Est-il vraiment essentiel de faire le point sur ses propres empreintes d'enfance ? N'est-il pas parfois même utile d'oublier certaines choses ?
Si l'on refoule quelque chose, cela finit toujours par revenir à la charge. Et plus de telles empreintes sont inconscientes, plus elles ont de pouvoir sur nos sentiments. Les processus émotionnels se déroulent alors de manière automatisée. La prise de conscience aide à comprendre ses propres sentiments. En fonction de la façon dont on a dû se plier en enfance, il peut être plus ou moins facile d'accéder à ses propres sentiments à l'âge adulte.
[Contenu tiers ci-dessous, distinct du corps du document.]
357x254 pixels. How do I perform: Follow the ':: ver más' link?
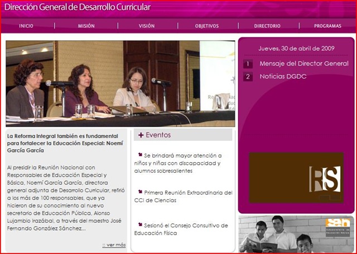(x=114, y=245)
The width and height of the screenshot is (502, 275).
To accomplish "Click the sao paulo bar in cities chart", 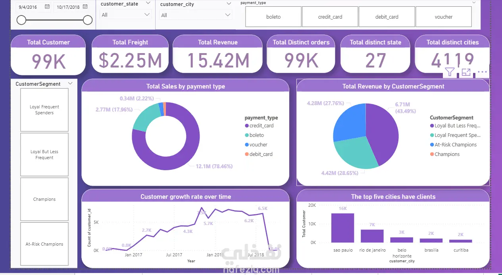I will click(342, 228).

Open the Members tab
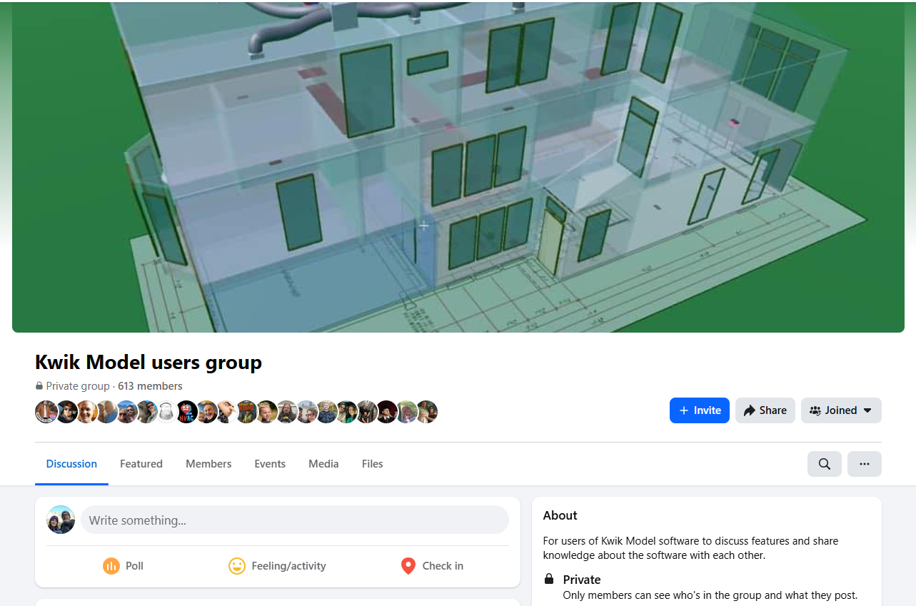coord(208,464)
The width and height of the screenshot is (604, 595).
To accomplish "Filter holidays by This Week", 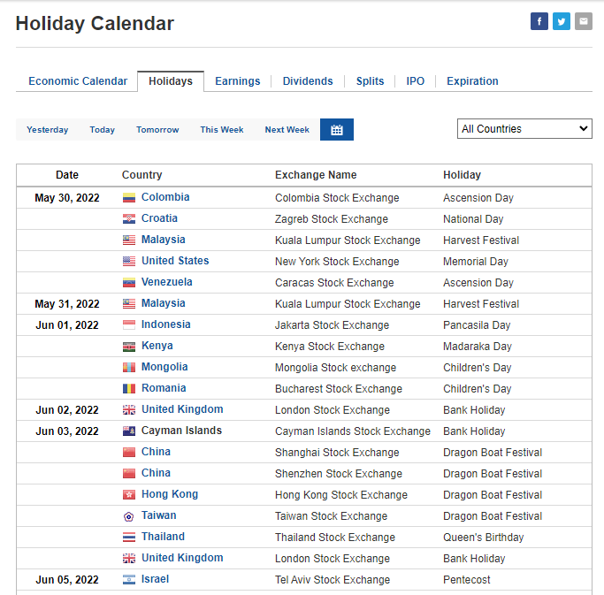I will [221, 130].
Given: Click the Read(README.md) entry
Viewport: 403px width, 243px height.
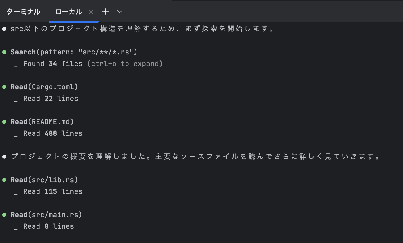Looking at the screenshot, I should pos(42,122).
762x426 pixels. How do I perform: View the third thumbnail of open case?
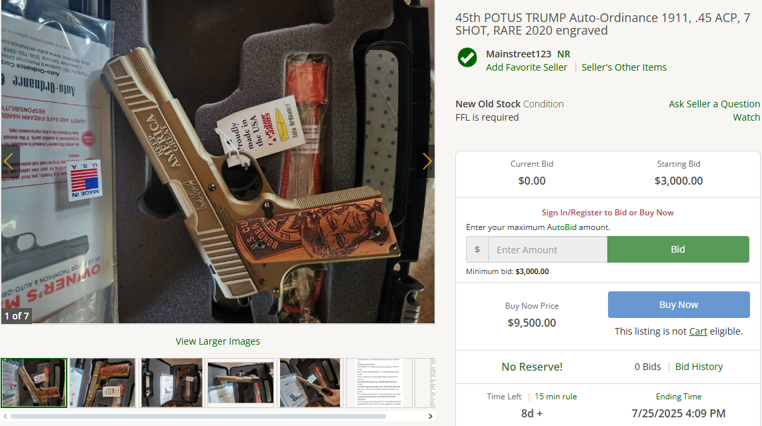[x=171, y=383]
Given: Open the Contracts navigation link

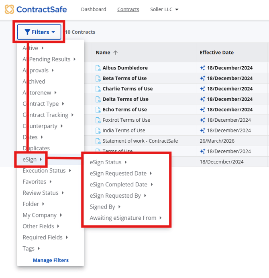Looking at the screenshot, I should click(128, 9).
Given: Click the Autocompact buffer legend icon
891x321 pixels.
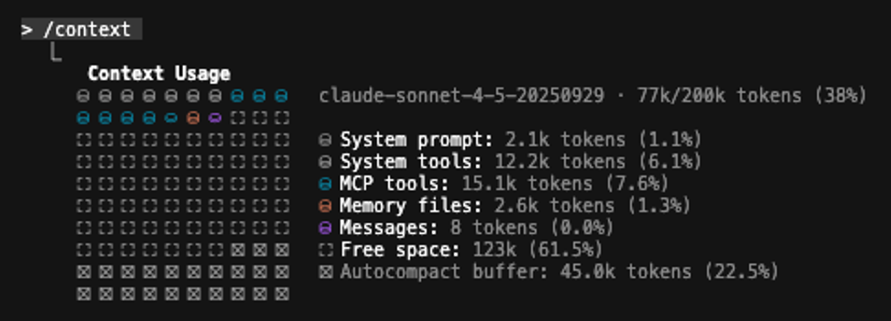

Or, la compréhension de ses propres émotions est nécessaire pour pouvoir s'occuper de ses enfants avec empathie.
Quel est le rapport entre l'un et l'autre ?
Un exemple simple : Lorsque mon enfant pleure et me dit que personne ne voulait jouer avec lui à l'école ce jour-là, je dois m'écouter brièvement et ressentir ce que l'on ressent lorsqu'on est si seul et isolé. C'est un processus qui, dans l'idéal, devrait se dérouler de manière naturelle et évidente. Si l'on peut comprendre ce sentiment, il est plus facile de se mettre à la place de l'enfant et de le réconforter et de le conseiller. Les parents qui manquent de cette capacité et qui ne s'orientent que vers certaines règles passent plus facilement à côté des besoins des enfants. L'empathie est le critère roi de la compétence parentale.
La plupart des parents en sont-ils conscients ?
Aujourd'hui, les parents sont beaucoup plus attentifs à leurs propres sentiments et à ceux de leurs enfants que ne l'étaient leurs propres parents. On leur reproche alors rapidement d'être des parents hélicoptères, mais je pense qu'il est tout d'abord très positif qu'il y ait une plus grande attention. Autrefois, les émotions négatives étaient mal vues. Les parents ne comprenaient souvent pas très bien leur monde émotionnel et ne pouvaient donc pas non plus apprendre à leurs enfants à les gérer de manière réfléchie. Les pères, en particulier, ont fait preuve d'une grande prise de conscience à cet égard. Ils expriment également des sentiments faibles tels que la douleur, la peur ou le chagrin et transmettent l'idée que c'est bien ainsi. «Les Indiens ne connaissent pas la douleur», c'est du passé.